= Bay Area Puma Project =

Study of mountain lions in California, US

The Bay Area Puma Project is the first major study of pumas (also called mountain lions or cougars) in the south San Francisco Bay Area. Launched in May 2008 in the Santa Cruz Mountains, the study involves nine cats that are being tracked using GPS-accelerometer collars. This project is the first phase of a projected ten-year conservation effort to preserve and protect the Bay Area puma population. The study is being conducted by researchers at the University of California, Santa Cruz in partnership with Felidae Conservation Fund, with coordination from the California Department of Fish and Game and California State Parks.

==Background==
The puma lives in close proximity to many communities in the San Francisco Bay Area. However, rapid development in the region has caused settled areas to expand into puma territory, resulting in more frequent human-puma encounters, reducing habitat connectivity, and negatively affecting the sustainability of the puma population. Moreover, because pumas are the top predator in the local ecosystem, a decline in the health of the puma population would affect the health of many other species and that of the ecosystem as a whole.

==Research objectives==
The study is designed to reveal basic facts about the Bay Area's puma population, such as range, density, movement, feeding patterns, and the effects of roads and other human development on the pumas. In addition, a novel feature of the study is the use tracking collars with an accelerometer that records precise data on activity and movement, measuring the acceleration behind each footstep.

==Conservation goals==

The information gained from this study will help scientists and the public to better understand the role that pumas play in the region's natural ecosystem.

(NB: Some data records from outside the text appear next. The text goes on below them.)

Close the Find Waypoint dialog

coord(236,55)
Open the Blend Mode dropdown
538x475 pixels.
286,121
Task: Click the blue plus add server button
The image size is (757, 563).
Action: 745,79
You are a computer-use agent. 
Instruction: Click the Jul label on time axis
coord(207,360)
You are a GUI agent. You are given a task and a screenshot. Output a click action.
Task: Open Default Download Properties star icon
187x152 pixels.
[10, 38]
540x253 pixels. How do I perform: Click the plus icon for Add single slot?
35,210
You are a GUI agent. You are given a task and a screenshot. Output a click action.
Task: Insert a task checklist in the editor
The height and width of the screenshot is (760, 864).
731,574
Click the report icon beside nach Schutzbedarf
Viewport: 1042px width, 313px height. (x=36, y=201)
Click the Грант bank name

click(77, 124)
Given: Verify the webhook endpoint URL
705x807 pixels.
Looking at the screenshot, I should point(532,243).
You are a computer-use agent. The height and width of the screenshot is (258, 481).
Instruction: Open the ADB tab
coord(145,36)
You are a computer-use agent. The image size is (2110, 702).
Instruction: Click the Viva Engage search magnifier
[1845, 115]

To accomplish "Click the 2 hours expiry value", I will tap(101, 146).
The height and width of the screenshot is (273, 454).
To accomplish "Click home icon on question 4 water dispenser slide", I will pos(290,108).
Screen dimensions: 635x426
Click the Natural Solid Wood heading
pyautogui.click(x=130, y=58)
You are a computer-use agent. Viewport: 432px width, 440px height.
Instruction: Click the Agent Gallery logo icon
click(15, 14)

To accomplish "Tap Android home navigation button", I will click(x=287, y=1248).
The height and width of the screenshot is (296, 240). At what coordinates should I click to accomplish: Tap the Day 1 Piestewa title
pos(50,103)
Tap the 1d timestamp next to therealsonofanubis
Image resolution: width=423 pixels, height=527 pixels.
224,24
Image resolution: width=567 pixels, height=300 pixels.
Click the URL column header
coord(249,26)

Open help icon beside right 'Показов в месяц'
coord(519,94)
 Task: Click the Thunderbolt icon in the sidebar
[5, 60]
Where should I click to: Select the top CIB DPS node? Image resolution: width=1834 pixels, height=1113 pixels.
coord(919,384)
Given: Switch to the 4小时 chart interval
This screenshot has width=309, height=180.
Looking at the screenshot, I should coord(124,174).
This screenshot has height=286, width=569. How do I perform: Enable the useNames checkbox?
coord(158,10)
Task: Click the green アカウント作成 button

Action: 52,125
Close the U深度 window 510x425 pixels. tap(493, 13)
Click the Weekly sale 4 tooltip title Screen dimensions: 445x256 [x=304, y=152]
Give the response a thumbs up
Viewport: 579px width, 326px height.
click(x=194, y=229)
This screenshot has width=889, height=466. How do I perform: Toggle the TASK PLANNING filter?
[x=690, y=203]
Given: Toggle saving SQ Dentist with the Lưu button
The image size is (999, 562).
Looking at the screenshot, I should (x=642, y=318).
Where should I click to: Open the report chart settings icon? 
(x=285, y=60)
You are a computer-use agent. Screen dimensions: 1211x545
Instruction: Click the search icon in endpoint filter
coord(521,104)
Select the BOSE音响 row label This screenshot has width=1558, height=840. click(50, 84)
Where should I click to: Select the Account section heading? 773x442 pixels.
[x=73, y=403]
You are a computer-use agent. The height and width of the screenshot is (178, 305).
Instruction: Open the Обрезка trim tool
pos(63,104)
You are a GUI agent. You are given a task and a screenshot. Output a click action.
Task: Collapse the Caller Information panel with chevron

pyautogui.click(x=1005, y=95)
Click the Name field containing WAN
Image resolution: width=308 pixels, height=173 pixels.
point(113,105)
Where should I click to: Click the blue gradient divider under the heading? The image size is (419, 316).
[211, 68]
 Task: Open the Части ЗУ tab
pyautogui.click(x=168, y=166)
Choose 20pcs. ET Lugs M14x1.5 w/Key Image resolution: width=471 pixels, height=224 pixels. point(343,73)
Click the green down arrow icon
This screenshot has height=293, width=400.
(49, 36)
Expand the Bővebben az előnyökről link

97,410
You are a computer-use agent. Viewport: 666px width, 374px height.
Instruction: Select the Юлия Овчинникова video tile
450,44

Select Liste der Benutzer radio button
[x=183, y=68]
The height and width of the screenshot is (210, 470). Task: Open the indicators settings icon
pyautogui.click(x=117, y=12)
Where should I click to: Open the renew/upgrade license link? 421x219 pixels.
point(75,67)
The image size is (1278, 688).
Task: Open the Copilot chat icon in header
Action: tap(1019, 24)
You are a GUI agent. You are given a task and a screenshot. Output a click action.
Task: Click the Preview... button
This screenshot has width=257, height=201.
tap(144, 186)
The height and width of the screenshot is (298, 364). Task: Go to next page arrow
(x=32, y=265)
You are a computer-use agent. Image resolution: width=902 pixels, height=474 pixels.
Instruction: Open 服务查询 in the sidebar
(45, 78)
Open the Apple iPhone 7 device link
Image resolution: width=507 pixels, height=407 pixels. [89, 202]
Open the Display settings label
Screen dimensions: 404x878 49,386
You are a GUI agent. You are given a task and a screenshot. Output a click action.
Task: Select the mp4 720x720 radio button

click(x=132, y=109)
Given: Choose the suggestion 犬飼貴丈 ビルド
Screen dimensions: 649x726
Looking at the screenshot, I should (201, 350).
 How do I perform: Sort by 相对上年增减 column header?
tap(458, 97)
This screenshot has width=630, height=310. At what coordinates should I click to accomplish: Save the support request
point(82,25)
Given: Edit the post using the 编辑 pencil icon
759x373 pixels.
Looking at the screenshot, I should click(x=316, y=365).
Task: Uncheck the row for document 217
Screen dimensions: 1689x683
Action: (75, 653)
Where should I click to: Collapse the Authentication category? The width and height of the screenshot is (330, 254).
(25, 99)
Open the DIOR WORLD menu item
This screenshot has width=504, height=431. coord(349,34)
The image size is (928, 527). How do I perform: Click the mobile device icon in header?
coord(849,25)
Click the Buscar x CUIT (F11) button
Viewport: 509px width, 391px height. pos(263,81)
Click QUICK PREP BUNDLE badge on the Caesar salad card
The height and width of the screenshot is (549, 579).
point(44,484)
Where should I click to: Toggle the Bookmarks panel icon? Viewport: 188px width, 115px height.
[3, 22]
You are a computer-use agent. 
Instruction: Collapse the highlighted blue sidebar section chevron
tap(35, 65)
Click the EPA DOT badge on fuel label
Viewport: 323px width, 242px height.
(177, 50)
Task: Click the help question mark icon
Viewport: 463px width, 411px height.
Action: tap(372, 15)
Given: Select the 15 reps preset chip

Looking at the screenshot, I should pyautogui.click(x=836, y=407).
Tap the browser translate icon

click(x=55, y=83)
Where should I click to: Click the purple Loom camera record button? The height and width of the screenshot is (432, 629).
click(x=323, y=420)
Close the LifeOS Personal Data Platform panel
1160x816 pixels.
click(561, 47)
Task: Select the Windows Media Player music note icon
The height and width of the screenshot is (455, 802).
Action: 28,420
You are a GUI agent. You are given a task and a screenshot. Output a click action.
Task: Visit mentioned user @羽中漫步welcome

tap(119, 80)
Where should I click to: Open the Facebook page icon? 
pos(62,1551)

The findings will be used as a basis for outreach and education programs that will inform local communities and regional decision-makers regarding puma habitat needs and will also be used to promote healthy ways for humans to co-exist with wild cats.

Specific conservation goals that will be supported by the study include:

- Securing habitat connectivity: The Santa Cruz Mountains are currently almost completely cut off from other ecosystems and are at risk of becoming a habitat island. The California Department of Transportation has asked the researchers to determine the highest priority locations where wildlife overpasses and corridors might be built.
- Minimizing human-wildcat conflict: Reports of encounters between humans and pumas in the Santa Cruz region are increasing. The results of the study will be used by conservation organizations to support outreach programs designed to educate the community about how to live and coexist in puma habitat.
- Preserving puma habitats: As human development increasingly encroaches on puma habitats, the need to secure blocks of habitat for permanent preservation becomes more critical to the survival of the population. A key long-term objective of the study is to identify the geographical areas most essential to the health of the puma population, so that conservation organizations can more effectively raise public awareness and support to influence land use decisions that will have a major impact on the puma population.